[Items from a dataset]
======
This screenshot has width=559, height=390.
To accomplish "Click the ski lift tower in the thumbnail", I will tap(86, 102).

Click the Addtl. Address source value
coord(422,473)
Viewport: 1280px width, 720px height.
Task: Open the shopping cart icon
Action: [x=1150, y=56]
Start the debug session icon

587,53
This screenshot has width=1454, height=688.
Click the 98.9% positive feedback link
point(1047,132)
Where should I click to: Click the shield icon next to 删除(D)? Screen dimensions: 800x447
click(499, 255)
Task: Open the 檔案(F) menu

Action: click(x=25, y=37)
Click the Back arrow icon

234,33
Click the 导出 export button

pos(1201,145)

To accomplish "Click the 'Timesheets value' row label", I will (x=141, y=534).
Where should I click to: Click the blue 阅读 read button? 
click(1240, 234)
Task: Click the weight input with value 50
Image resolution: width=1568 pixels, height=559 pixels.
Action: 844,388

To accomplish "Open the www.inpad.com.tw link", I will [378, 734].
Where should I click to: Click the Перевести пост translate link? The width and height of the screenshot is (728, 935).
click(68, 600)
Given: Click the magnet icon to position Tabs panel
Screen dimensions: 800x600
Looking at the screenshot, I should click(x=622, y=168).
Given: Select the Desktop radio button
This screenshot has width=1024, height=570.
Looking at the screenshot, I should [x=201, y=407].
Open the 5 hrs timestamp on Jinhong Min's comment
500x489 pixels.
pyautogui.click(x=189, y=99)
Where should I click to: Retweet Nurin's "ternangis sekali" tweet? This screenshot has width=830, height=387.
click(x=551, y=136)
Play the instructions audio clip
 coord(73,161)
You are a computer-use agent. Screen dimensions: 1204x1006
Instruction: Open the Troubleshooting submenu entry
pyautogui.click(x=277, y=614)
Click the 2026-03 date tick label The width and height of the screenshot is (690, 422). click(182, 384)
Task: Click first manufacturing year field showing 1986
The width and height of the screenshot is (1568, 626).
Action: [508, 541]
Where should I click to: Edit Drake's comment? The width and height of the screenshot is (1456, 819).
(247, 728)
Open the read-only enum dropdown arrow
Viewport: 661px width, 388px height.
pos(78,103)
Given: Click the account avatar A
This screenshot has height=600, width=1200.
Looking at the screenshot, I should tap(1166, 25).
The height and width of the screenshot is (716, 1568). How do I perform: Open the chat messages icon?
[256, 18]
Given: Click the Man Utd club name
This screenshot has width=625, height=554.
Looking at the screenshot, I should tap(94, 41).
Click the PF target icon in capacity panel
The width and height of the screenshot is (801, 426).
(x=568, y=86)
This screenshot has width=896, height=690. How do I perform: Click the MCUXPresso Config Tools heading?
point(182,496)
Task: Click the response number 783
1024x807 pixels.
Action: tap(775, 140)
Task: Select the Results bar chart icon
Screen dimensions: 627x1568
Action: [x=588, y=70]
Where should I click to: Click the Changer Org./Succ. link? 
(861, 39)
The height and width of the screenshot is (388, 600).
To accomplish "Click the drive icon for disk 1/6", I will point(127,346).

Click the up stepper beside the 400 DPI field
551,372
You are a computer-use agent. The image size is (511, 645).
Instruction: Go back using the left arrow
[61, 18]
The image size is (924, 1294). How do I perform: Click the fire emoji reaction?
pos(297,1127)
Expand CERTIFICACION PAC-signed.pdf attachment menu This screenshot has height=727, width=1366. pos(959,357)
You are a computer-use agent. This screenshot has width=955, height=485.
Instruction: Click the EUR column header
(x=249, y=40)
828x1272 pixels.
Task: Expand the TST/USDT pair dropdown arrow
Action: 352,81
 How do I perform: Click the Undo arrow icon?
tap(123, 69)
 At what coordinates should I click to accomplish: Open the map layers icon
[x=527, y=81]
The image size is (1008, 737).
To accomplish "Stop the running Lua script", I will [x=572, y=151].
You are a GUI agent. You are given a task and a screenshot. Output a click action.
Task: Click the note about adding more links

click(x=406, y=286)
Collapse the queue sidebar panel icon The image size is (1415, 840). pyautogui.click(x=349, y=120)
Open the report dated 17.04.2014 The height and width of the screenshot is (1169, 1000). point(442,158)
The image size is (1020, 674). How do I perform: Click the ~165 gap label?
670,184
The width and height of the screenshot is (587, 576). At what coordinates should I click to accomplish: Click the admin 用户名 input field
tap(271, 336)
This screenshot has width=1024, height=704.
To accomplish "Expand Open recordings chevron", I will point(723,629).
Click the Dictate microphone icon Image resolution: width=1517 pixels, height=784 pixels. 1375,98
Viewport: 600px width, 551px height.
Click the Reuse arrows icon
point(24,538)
======
● **Work task**: Look through the entries for lines containing the word "Select" and return each one.

● **Result of this exercise**:
Given: Select the Desktop radio button
Task: Select the Results bar chart icon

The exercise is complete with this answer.